Was ist das eigentlich – das „Brückentor von Capua“?

Die bereits im Altertum bedeutende Stadt Capua (-> Kampanien/Italien) besteht heute, wenn man so will, aus zwei, ungefähr vier Kilometer auseinander liegenden, Orten - dem antiken Casilinum und heutigem Capua sowie der Stadt Santa Maria Capua Vetere. Letztere entspricht wiederum im Grunde genommen der eigentlichen antiken Stadt Capua. Immer wieder faszinierend, wie kompliziert sich doch geografische Gegebenheiten über die Jahrtausende hinweg verändern können.

Wie dem auch sei!

Das von Friedrich II. von Hohenstaufen (*1194/°1250) zwischen 1234 und 1239 – an der damals schon vorhandenen Volturnusbrücke – errichtete „Brückentor von Capua“, galt seiner Zeit sozusagen als Tor zum Königreich Sizilien, war aber auch als Zeichen kaiserlicher Macht (und möglicher Provokation?) gegenüber dem Pontifex in Rom gedacht. Dessen Kirchenstaat hatte seine Grenze lediglich etwa achtzig Kilometer entfernt.

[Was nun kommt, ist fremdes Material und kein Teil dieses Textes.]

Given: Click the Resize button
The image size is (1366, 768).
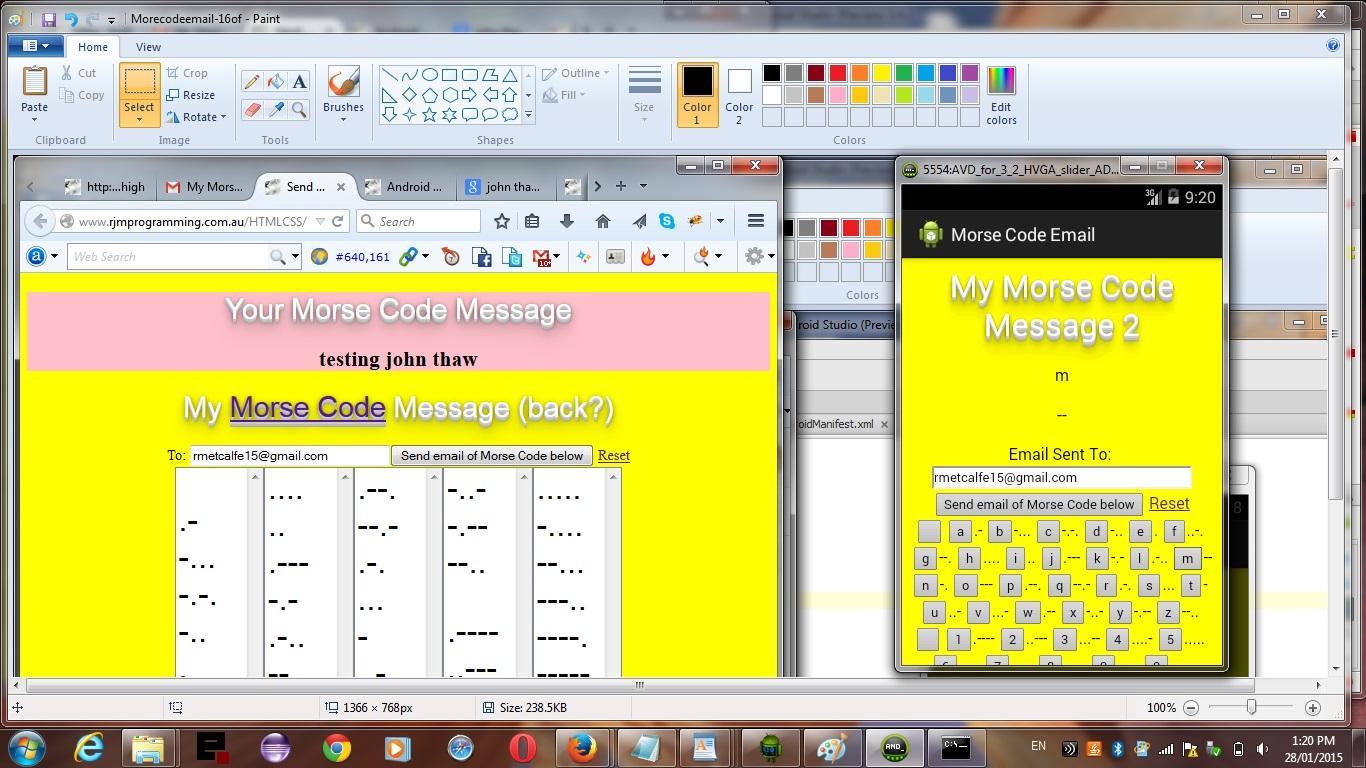Looking at the screenshot, I should tap(190, 95).
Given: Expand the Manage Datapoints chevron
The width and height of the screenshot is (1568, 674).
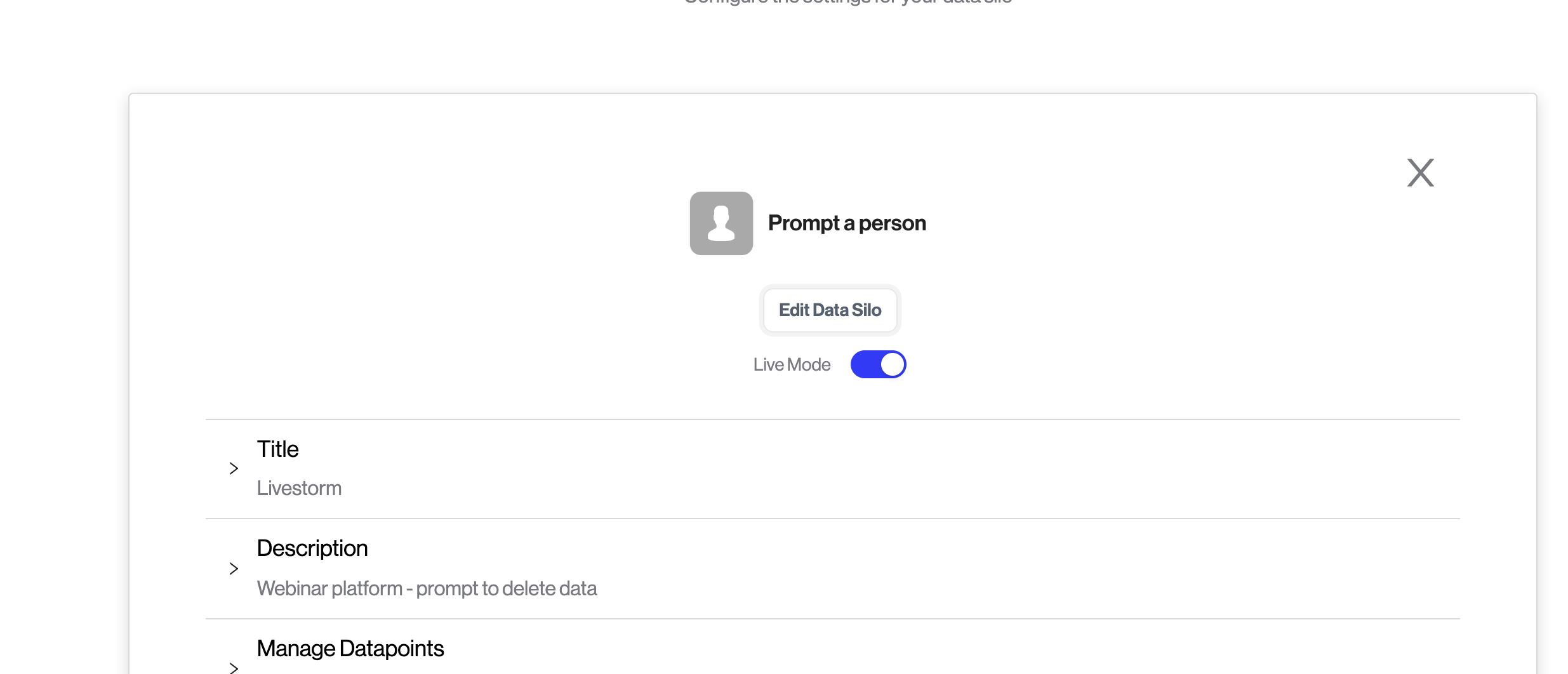Looking at the screenshot, I should 234,668.
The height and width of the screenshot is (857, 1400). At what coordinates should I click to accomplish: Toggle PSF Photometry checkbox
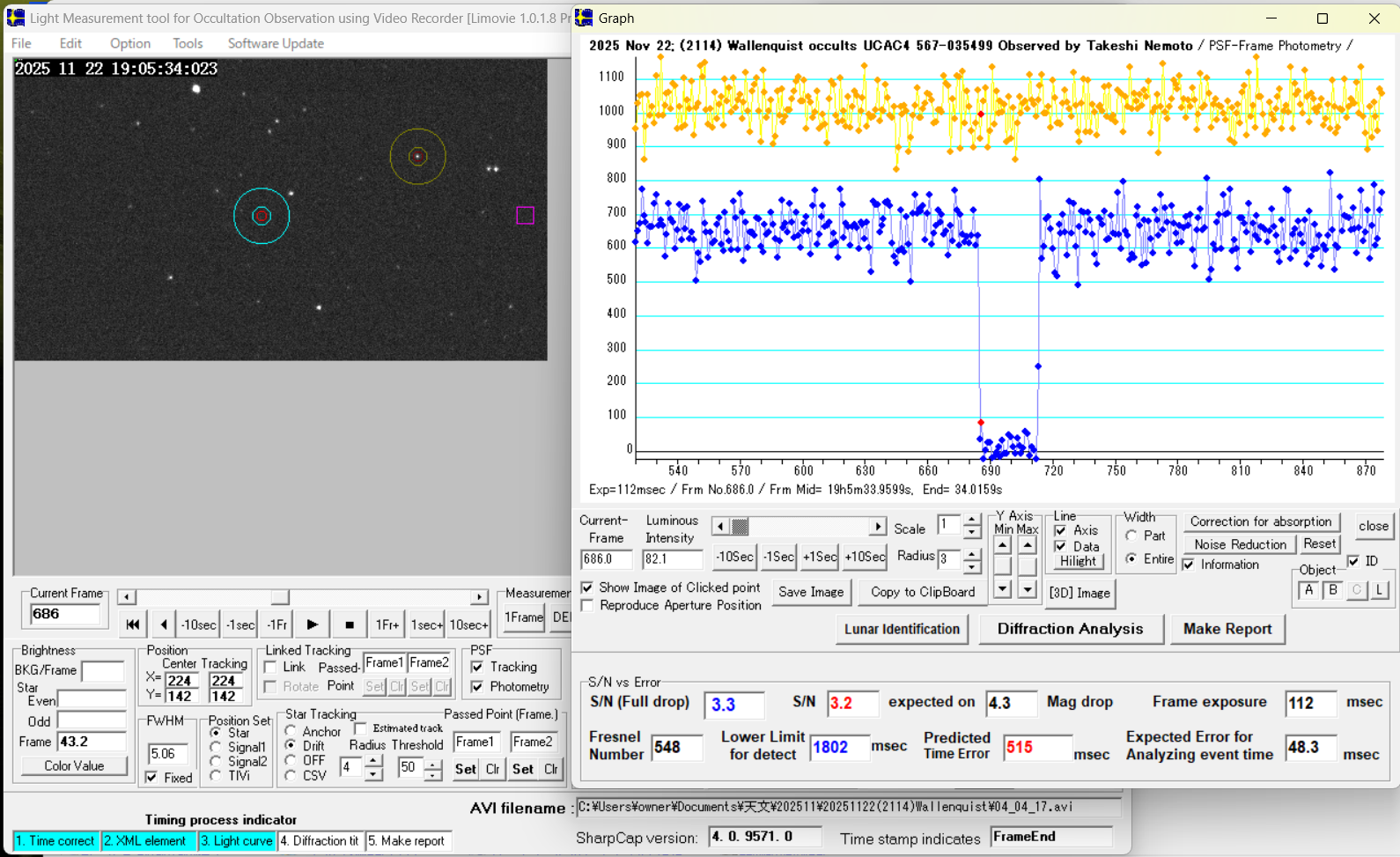click(477, 687)
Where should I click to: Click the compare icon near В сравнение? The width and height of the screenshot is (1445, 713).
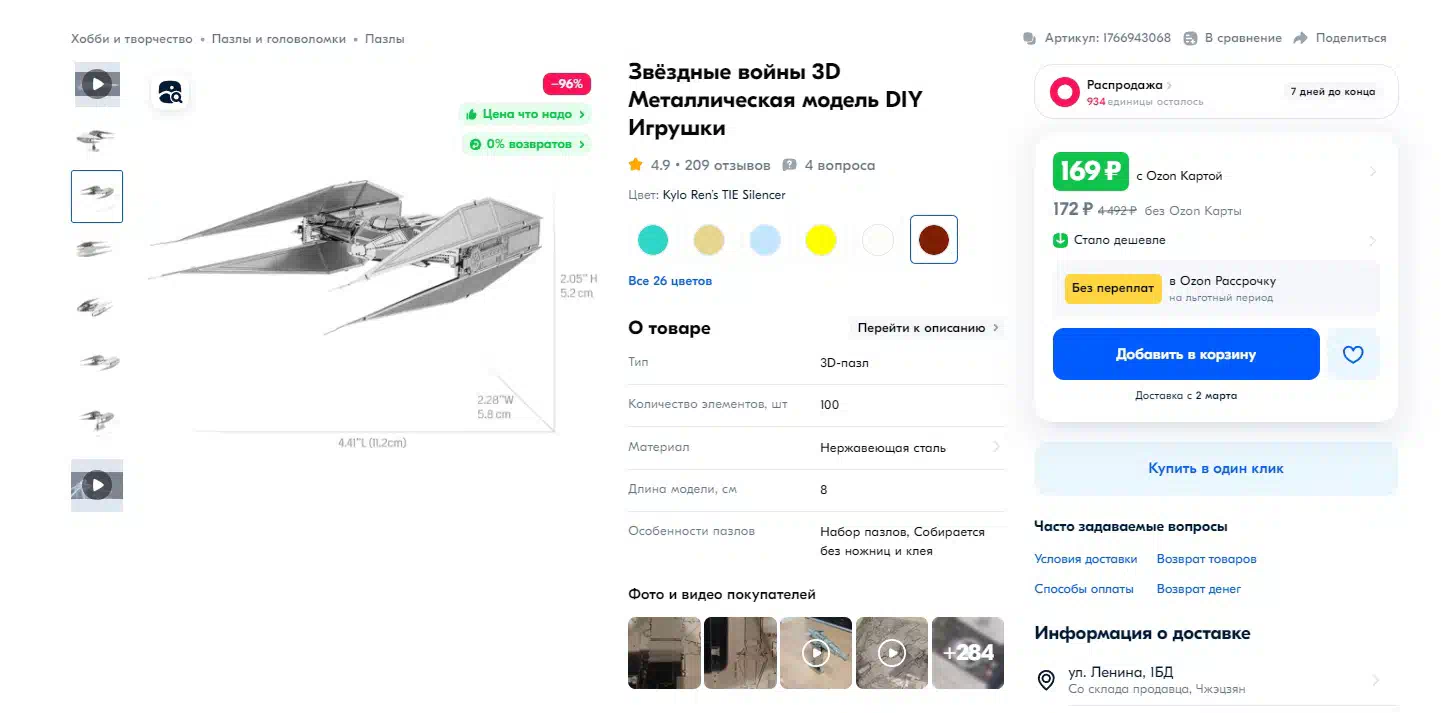(1190, 38)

Friedrichs Bauergänzung bestand aus zwei dicken, runden Türmen, einem Portalbogen, der Darstellung des Kaisers mit Krone und Reichsinsignien, einer Reihe weiterer beeindruckender Skulpturen und einer „warnenden“ Inschrift an die Reisenden: „… sicher schreite hindurch, wer fehlerlos zu leben gewillt ist. Aber der Untreue fürchte den Bann und im Kerker den Tod …“

Dieser Text lässt, Historikern zur Folge, den Schluss zu, dass das „Brückentores von Capua“ für Friedrich II. ganz sicher auch von machtpolitischer Bedeutung war, ist aber - aus kunstgeschichtlicher Sicht bedauerlich - über die Jahrhunderte den Weg allen Irdischen gegangen.
Heute sind nur noch die rudimentären Reste beider Türme zu besichtigen.